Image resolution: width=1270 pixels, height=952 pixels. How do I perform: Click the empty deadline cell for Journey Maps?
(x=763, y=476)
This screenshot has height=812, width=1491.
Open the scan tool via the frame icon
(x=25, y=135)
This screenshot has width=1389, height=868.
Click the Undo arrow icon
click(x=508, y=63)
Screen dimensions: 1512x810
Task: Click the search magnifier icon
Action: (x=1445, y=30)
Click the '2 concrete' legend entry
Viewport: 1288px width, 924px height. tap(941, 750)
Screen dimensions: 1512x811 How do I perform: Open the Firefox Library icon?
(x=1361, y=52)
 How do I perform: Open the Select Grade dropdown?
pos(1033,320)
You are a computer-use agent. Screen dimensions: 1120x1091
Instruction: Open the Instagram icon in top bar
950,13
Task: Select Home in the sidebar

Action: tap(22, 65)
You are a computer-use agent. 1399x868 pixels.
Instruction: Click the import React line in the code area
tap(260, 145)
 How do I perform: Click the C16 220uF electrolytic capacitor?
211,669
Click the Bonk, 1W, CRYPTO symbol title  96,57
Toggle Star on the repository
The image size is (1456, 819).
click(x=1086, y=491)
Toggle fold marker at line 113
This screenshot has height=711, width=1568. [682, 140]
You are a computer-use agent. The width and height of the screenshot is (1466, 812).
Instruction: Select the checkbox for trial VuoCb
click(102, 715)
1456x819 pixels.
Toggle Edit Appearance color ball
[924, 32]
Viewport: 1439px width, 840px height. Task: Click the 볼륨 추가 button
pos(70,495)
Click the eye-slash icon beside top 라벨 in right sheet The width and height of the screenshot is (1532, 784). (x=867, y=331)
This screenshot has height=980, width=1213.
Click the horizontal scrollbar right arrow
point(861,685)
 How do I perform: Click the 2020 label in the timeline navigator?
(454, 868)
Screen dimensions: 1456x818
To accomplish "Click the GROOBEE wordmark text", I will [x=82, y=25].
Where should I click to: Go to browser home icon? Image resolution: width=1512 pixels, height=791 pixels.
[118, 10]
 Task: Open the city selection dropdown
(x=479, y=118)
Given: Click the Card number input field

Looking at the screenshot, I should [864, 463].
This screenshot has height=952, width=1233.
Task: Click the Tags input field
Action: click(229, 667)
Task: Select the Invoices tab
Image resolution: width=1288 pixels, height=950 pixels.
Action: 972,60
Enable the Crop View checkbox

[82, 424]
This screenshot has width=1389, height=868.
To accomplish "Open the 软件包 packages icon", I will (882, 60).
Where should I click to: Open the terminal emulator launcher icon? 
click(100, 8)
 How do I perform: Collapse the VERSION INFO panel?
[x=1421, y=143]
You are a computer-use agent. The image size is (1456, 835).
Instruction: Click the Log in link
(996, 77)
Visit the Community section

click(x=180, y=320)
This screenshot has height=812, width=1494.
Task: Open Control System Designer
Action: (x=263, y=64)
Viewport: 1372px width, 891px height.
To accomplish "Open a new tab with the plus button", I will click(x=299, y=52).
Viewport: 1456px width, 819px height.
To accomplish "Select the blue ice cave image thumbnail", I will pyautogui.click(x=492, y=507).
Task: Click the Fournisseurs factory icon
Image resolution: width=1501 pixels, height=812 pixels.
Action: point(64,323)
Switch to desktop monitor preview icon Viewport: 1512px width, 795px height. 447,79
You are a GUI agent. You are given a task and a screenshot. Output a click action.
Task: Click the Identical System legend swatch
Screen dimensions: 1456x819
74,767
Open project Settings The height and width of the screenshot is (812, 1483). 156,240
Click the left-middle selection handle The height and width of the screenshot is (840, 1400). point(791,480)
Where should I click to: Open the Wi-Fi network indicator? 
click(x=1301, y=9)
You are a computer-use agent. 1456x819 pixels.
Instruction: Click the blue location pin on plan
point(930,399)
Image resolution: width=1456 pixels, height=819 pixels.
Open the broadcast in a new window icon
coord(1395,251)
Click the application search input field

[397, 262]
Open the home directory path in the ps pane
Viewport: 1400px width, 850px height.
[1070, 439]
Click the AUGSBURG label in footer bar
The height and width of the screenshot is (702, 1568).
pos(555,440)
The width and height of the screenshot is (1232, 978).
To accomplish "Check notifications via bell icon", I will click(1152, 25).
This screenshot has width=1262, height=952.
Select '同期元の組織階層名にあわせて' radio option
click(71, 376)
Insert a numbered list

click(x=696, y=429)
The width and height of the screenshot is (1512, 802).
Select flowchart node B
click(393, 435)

============================================================

## Work order
Write out each line exactly, starting with the line that contains "The width and height of the screenshot is (1512, 802)." and stopping after the last line of the data.

## Result
The width and height of the screenshot is (1512, 802).
Select flowchart node B
click(393, 435)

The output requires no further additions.